┌─ STUDY TEXT

From 1984 until 2010 Strathclyde Partnership for Transport (SPT) and its predecessor operated two passenger-only boats, appropriately named the and Yoker Swan. In 2007, a study was started to see the feasibility of replacing the ferry with a bridge, which would allow 24-hour crossings. It would be necessary for the bridge to have a large clearance or be able to open, due to shipbuilding and other river navigation upstream on the River Clyde. The study found that a replacement bridge would cost around fifteen million pounds.

The Strathclyde Partnership for Transport service ended at the end of March 2010, as part of moves to save £2.5M from their budget. The ferry was making an annual loss of £430,000 and SPT was providing a £3 subsidy for every £1.20 fare paid by passengers. Trials took place to ensure a seamless transition to a private sector service without subsidy. Five contenders included Scottish bus company Stagecoach Group, with an amphibious bus and Inverness-based Clyde River Taxis. The successful company was Argyll-based Silvers Marine, operating as Clydelink, with a small, fast ferry. They inaugurated their service using a William E. Munson Company aluminium vessel, capable of carrying 12 passengers.

└─
┌─ DATA

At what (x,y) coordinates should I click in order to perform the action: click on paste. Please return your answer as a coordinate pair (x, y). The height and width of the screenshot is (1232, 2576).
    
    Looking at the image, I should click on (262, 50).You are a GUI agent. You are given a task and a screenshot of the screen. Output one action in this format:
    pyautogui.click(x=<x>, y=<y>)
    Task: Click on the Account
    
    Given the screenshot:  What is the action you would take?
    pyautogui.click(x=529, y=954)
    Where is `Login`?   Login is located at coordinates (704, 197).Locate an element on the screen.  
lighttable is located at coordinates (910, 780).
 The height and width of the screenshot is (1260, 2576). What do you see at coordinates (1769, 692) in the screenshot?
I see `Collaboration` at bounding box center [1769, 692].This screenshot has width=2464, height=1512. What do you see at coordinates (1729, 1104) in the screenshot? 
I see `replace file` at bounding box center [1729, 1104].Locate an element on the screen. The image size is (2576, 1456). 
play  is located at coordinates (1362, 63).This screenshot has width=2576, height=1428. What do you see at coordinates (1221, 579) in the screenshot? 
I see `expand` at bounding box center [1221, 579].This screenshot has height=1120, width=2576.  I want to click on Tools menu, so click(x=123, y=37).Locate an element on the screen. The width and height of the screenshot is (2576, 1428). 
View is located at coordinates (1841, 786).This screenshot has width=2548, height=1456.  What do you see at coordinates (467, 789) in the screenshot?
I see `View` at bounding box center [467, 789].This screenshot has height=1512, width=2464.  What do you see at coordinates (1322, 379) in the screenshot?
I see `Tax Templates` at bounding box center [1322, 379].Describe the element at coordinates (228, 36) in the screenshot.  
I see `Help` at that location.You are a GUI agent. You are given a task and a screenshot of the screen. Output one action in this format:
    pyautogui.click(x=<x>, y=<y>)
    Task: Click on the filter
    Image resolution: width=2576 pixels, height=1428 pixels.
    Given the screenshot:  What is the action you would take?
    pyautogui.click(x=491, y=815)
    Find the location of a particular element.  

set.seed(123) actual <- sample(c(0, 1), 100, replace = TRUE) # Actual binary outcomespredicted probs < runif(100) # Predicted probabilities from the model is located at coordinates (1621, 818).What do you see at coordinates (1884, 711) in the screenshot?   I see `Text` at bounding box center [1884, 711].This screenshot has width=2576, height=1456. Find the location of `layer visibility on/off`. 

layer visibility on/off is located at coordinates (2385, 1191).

└─

→ WORK TO COMPLETE:
List every sum of money mentioned in the Clyde ferry text. The items aren't needed for this work.

→ EXERCISE RESULT:
- fifteen million pounds
- £2.5M
- £430,000
- £3
- £1.20